The Vocabularist: When is a theory 'just a theory'?

Charles Darwin Image copyright Thinkstock
Image caption Charles Darwin said a single discovery could "annihilate my theory"

A Lancashire headmistress attracted fury with a tweet in which she said "evolution is not a fact; that's why it's called a theory".

In ancient Greece theoroi meant something like "observers". They were envoys sent by city-states to consult oracles, to give offerings at famous shrines or attend festivals.

Theoria was a word for their duties. It came to mean any act of observing, and was used by Greek philosophers, generally, in the sense of "contemplation".

Contemplating something does not challenge it - it strives to understand it, whether it is Pythagoras's theorem (theorema in Greek was an object of theoria) or some perceived divine truth.

Still today, when we take a driving theory test we are not studying a school of thought about driving which may be discredited, but general considerations on which good practice is based.

Image copyright Alamy
Image caption Driving Theory Test - not a philosophical examination

But sometimes theory means an opinion, a suggestion which may be disproved in practice - "only a theory".

This week a former director of public prosecutions criticised police who "believed a theory at the start of the caseā€¦ We don't want the police deciding what the truth is before the investigation starts".

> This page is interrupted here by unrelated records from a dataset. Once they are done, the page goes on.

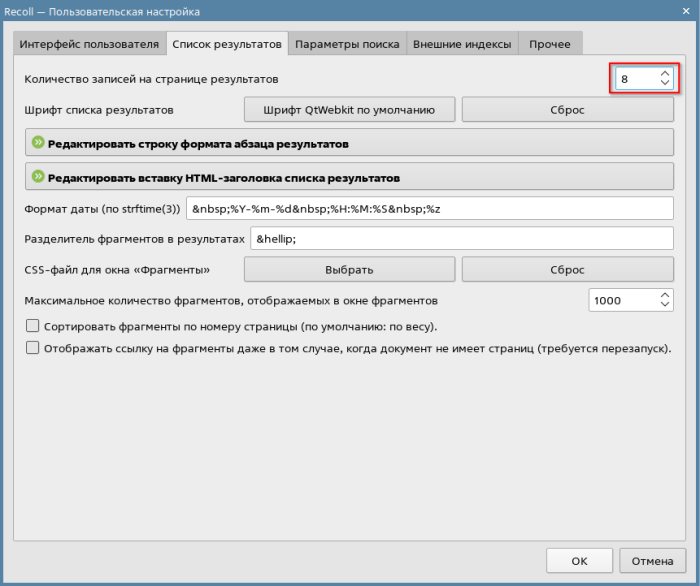Increase results per page with the up arrow
The image size is (700, 586).
665,73
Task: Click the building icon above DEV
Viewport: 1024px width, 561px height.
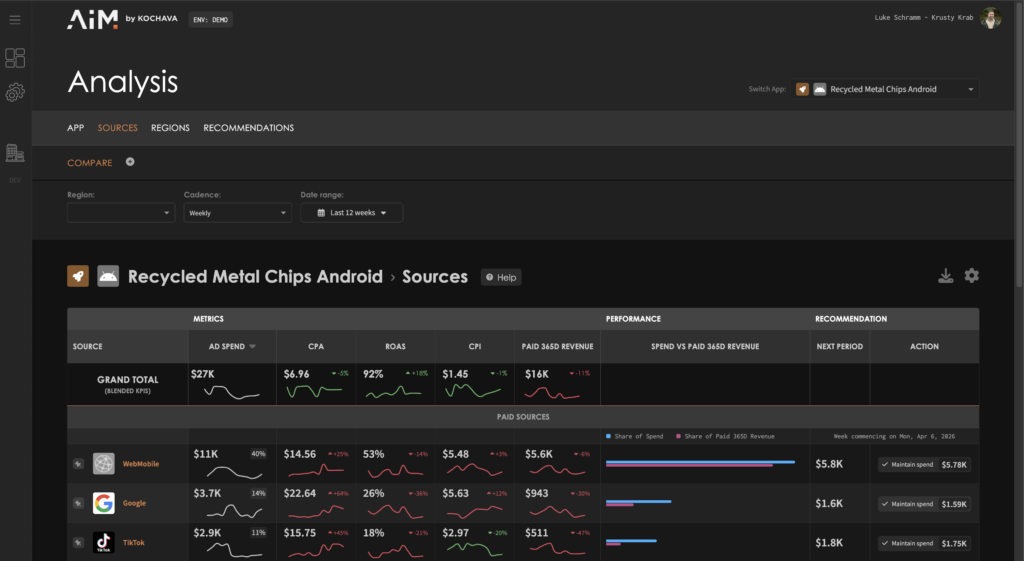Action: 15,153
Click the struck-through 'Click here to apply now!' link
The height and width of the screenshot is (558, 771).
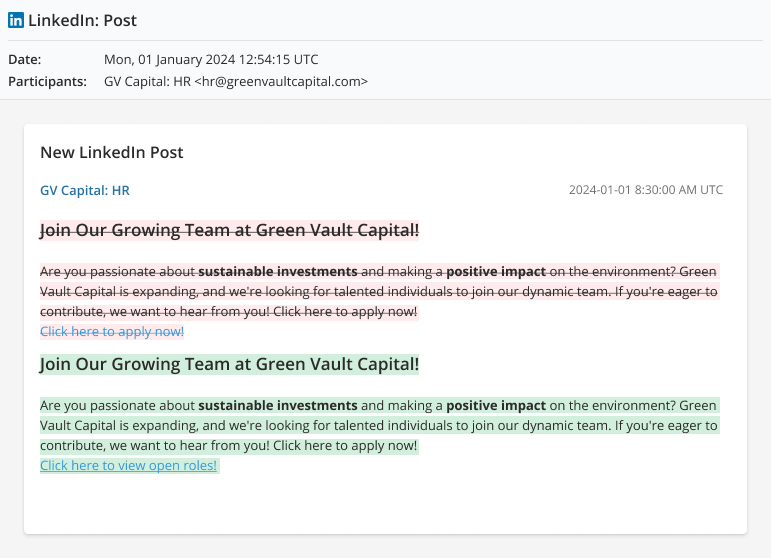click(x=112, y=331)
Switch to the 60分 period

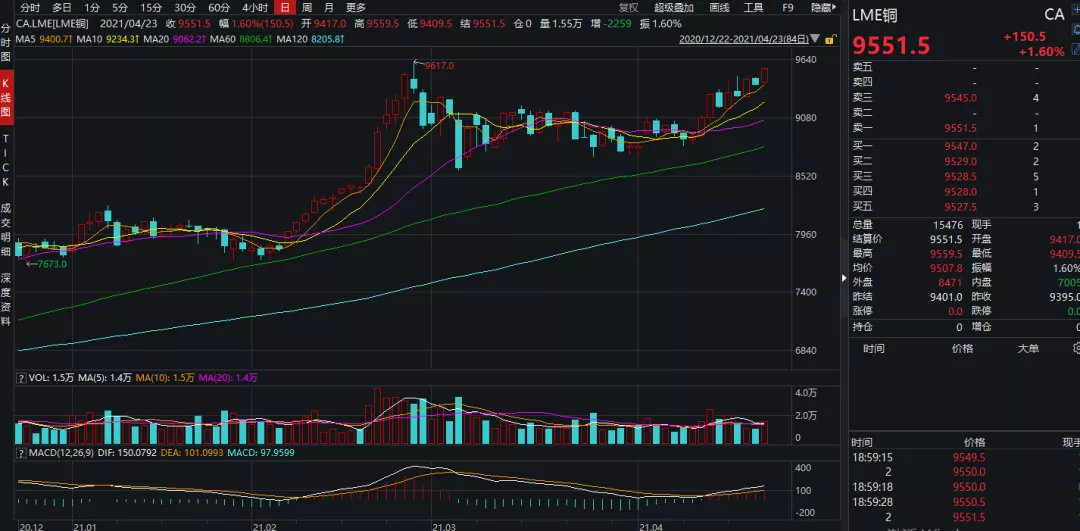(218, 8)
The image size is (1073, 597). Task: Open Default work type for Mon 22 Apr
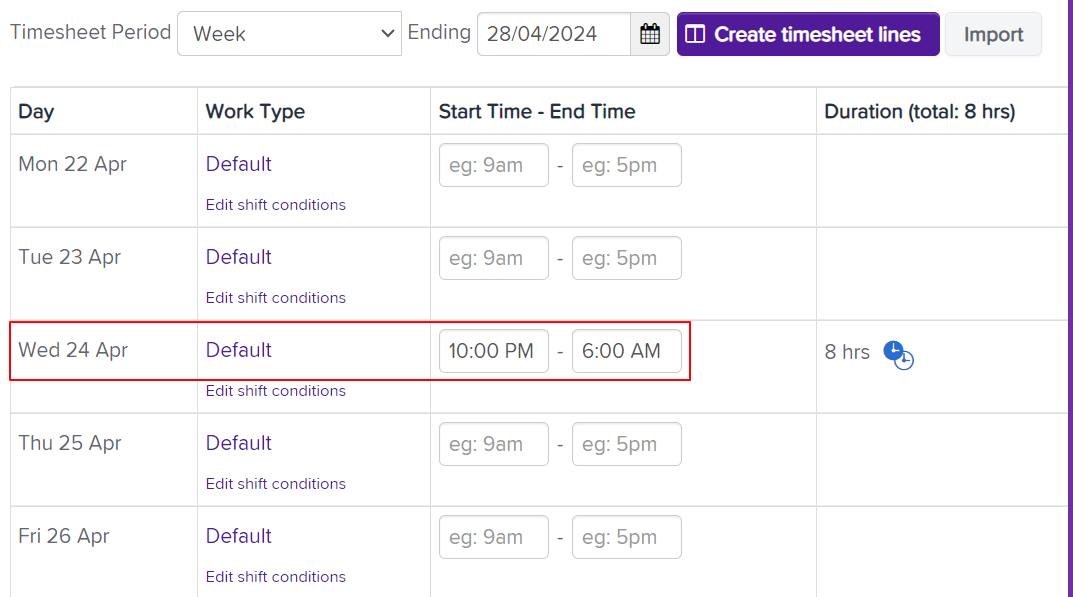click(239, 164)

This definition of theory as something subject to disproof or challenge is deeply and honourably rooted in scientific tradition - in the practice of testing explanations by discovery or experiment.

"Theory and experiment", the 18th Century chemist Joseph Priestley wrote, "go hand in hand".

And Darwin in his Origin of Species wrote that new discoveries could "annihilate my theory".

Scientists are proud of the principle that their beliefs can be tested and challenged, not accepted as a matter of faith - that in the words of Darwin's champion TH Huxley, a beautiful hypothesis can be slain by an "ugly fact".

But when opponents interpret this to mean evolution - or at least Darwin's doctrine of natural selection - is just one competing opinion, his supporters deny this.

Some theories, scientific bodies say, are "the foundations of human understanding of nature" and "based on a body of facts that have been repeatedly confirmed through observation and experiment".

Image caption Richard Dawkins says clarifying the scientific use of "theory" is "a losing battle"

But Richard Dawkins points out that scientists themselves use the word with different meanings.

"Trying to clear up this terminological point about the meaning of 'theory' is a losing battle," he says.

He says we should call evolution a "fact" because, he says, "the evidence for evolution is so strong that to withhold assent would be perverse".